Launchpad bug statuses
Scott Kitterman
ubuntu at kitterman.com
Thu Oct 4 18:12:56 BST 2007
On Thursday 04 October 2007 03:00, Jordan Mantha wrote:
> On 10/3/07, Scott Kitterman <ubuntu at kitterman.com> wrote:
> > On Thursday 04 October 2007 01:00, Emmet Hikory wrote:
> > > ... The parallel case of rejecting bugs
> > > for which nothing is happening is already established as a manual
> > > workflow (at least for Ubuntu), and so does not become worse through
> > > automation (regardless of any perceived benefits or detriments to
> > > users, reporters, triagers, contributors, developers, etc.).
> >
> > I pretty strongly disagree with this.
> >
> > Different teams and projects have different standards for how long is
> > long enough. In Ubuntu Backports we don't (until LP took away the
> > choice) close bugs that have been incomplete as they are usually
> > incomplete due to lack of sufficient testing. This testing, depending on
> > the package in question, may take quite some time.
> >
> > My perception is that LP developers have a "right" way to use LP in mind
> > and do not appear to be very open to alternate visions. As an Ubuntu
> > developer, LP is a tool to work on Ubuntu and so the end state of the
> > distro at release and through updates is what matters, not the purity of
> > the bug database.
>
> Well, obviously LP developers have a "right" way to use LP in mind,
> they designed it. They have reasons for doing things they do, which
> are not always apparent to us because they have bigger plans/goals.

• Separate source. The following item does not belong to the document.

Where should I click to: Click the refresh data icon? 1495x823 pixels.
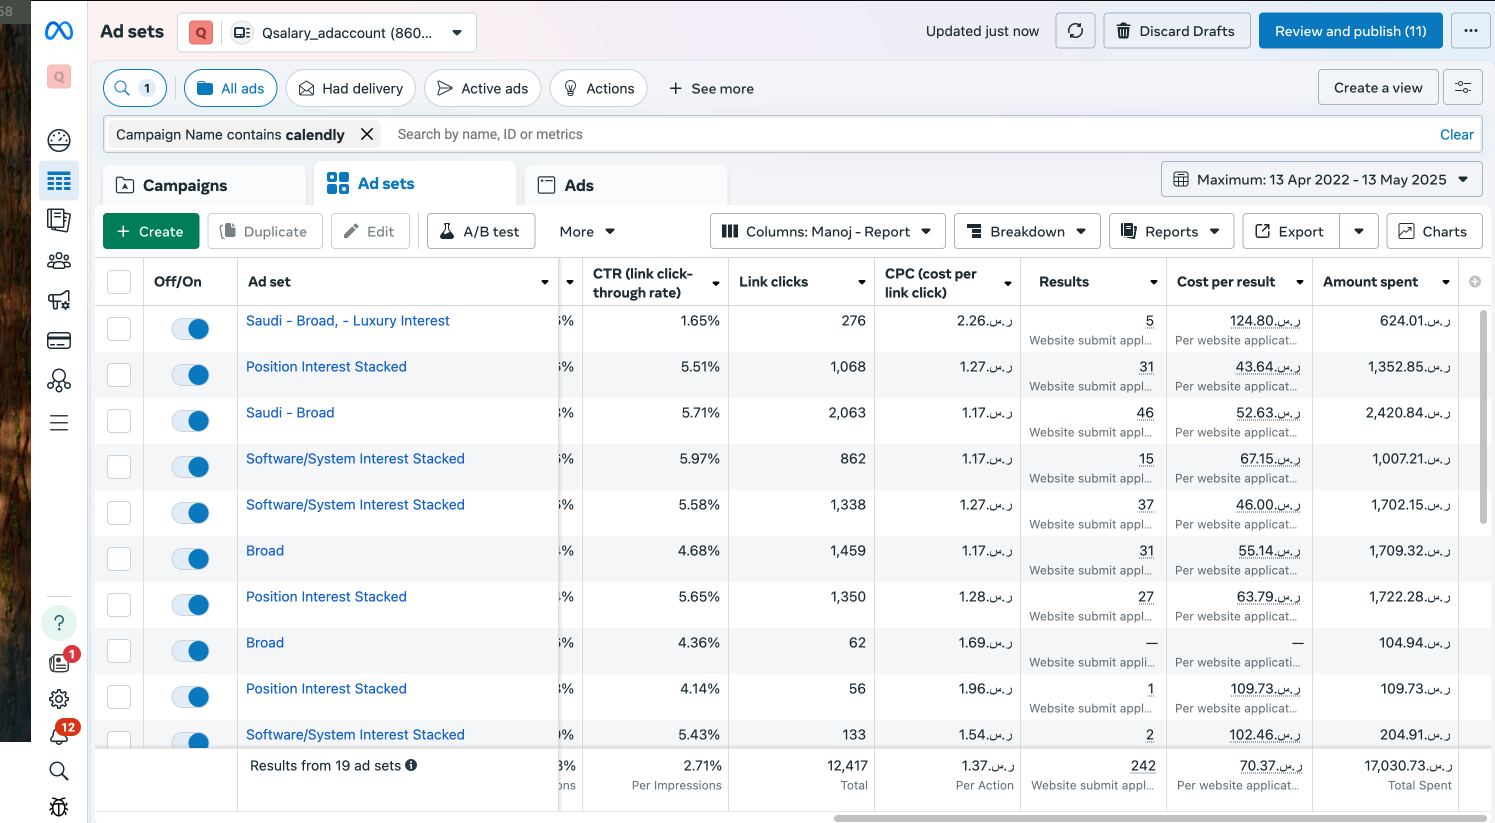coord(1075,31)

> The fact that LP developers regularly discuss design with users in
> public (on #launchpad, launchpad-users, and in bug reports) and often
> change implementations depending on our needs would, IMO, contradict
> your perception.
Sure, but the answer to the "LP is proprietary" complaint is that we should
think of it as a service, not software. Generally, service oriented
organizations seek out customer needs/desires and try to meet them. It is my
impression in this thread that the LP developers view it the opposite way.
They know how our workflow should work and it's up to us to understand it.
> I think it's clear that more discussion needs to take place. This
> thread is evidence of that. What we need is to be on the same page so
> that we understand how the LP developers designed LP to be used and
> they understand how we are using LP. I'd like to thank Christian for
> digging into this issue as it seems to me that it's the source of
> quite a bit of friction.
If we (Ubuntu) are LP's customer, then I think their view of how LP is to be
used is interesting for what process/workflow improvements Ubuntu might find
from it, but I if they want their proprietary system to be useful to their
customers, I think that the onus is on them to go understand their customer's
needs.
> In interest of trying to get something productive out of this thread
> I'd like to throw out a few ideas:
>
> - maybe LP devs can do an "observation" day in #ubuntu-bugs during a
> HUG Day to see how the Ubuntu Bug Squad is using LP.
I think this would be good. It would be worthwhile, I think, for LP devs (at
least some of them) to invest some time in doing both triaging and bug fixing
work in Ubuntu. I don't think they'll really understand how thing are being
used without actually doing it.
> - is it worth documenting the bug work flow that LP developers have
> in mind when they are designing new features for LP? Also getting
> common use cases for contributors, MOTUs, and Core Devs may help?
It'd be interesting, but unless I'm trying to figure out how to make MOTU work
better, I'm personally unlikely to be greatly interested. As I said above, I
think the tool/service should support the work flow, not drive it.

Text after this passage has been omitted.